Tim Chesnay, chief executive of the Compass Group, a tyre company based in St Peter Port, has claimed that the Civil Contingency Agency, which has guided Guernsey through the pandemic, has acted with an ‘iron fist’ in imposing quarantine rules and closing the island’s borders.
And he said that he believes they would do well to follow the manner in which their Jersey counterparts have acted.
Guernsey received plaudits for closing its borders quickly, which resulted in the island having zero active cases of Covid-19 for 129 days, before the virus was detected in a returning passenger last weekend.
Although travel in and out of the island is now possible, arriving passengers have to quarantine for seven or 14 days.
By contrast, Jersey opened its borders on 3 July with a testing regime, has had a less strict quarantine regime than its near neighbour and only cleared the active cases in the Island to zero for one day.
But Mr Chesnay said that he felt his island’s approach was ‘draconian’ and has left residents living in fear, on top of causing possible irreparable damage to Guernsey’s economy and air links.

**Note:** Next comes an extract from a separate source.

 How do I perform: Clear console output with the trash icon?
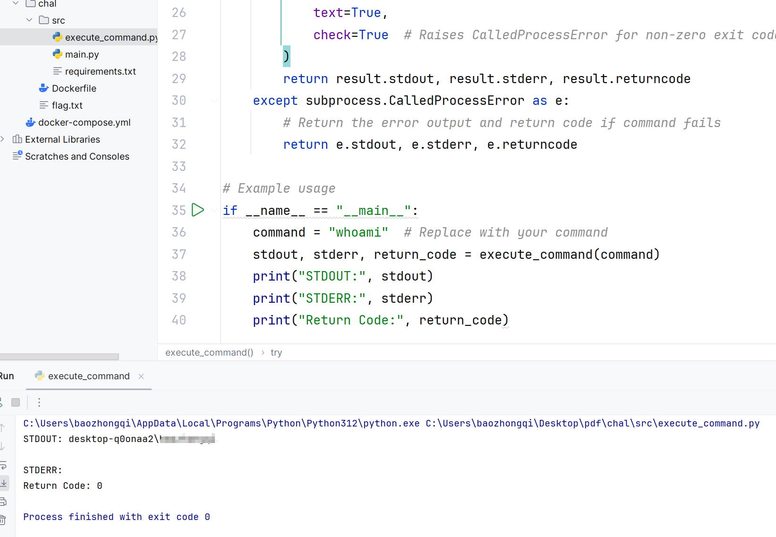[x=3, y=520]

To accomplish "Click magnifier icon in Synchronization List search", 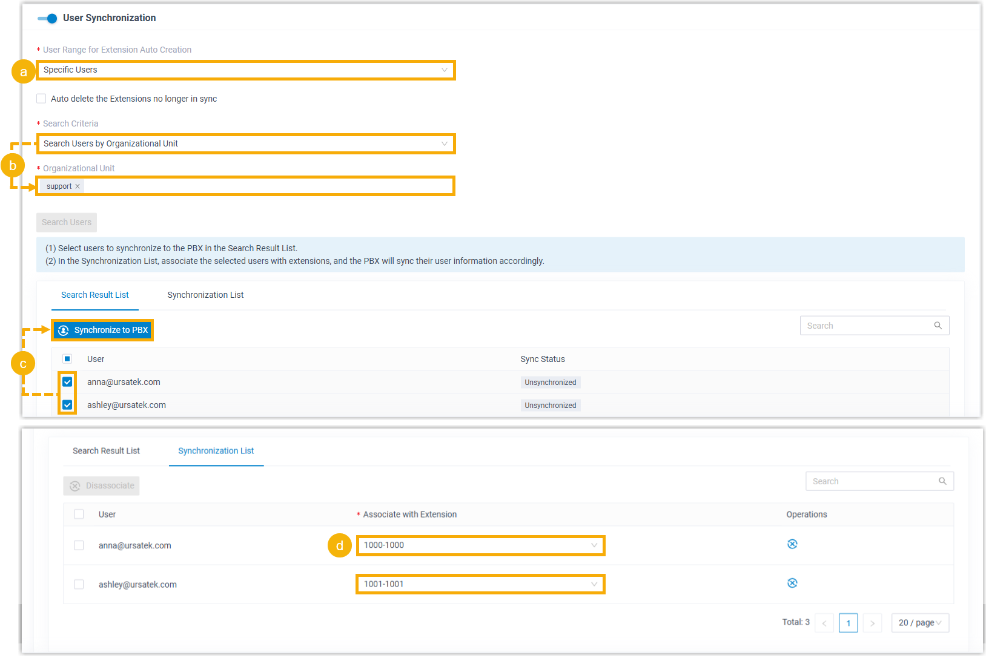I will click(x=942, y=481).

‘Quarantine is imposed with intrusive checks, a fine of up to £10,000 hanging over people’s heads, an arrestable offence even for minor transgressions, and there are snitchers’ hotlines to report neighbours, which many people find intimidatory,’ he said. ‘Islanders are being subjected to the typical tools used by authoritarian regimes. There is no clear road map offered by the CCA out of this unpleasant stalemate.’

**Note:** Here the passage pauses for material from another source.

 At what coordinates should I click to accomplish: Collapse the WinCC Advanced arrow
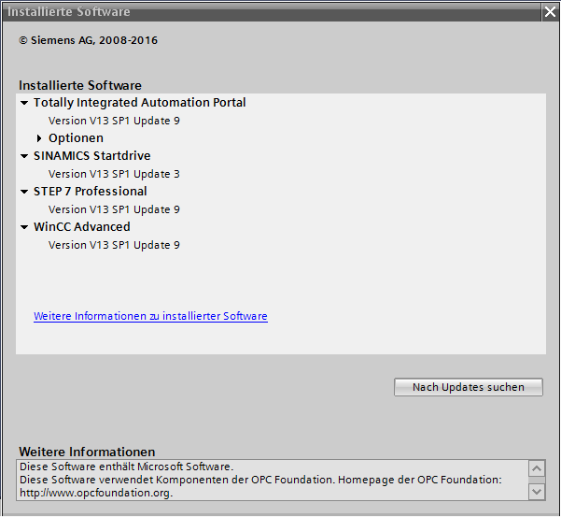[x=24, y=227]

He added: ‘Covid-19 in and of itself has not caused all the economic and other damage, including the tens of millions of pounds in losses by Aurigny – escalating by the day – and the serious risks we now face to long-term transport connectivity for the island.
‘A considerable amount of this damage has arisen as a direct result of the isolationist “Fortress Guernsey” policies adopted by the CCA. There is an unwillingness by the CCA to accept the global view that Covid-19 is an endemic circulatory virus that we must all learn to live with and manage.
‘By contrast Jersey has accepted that reality and they are forging ahead and leaving Guernsey in their slipstream. So much needless damage has been caused to the Guernsey economy – particularly in certain sectors such as hospitality – livelihoods have been upended and people’s freedoms have been infringed.’
He said he believed that the Guernsey government could soon face legal action from businesses for the way it has acted.
‘Lawyers have been instructed, papers will be served in the near future, and there will be a legal challenge to the CCA,’ he said. ‘This will bring matters into the full glare of the media, both on and off the island.’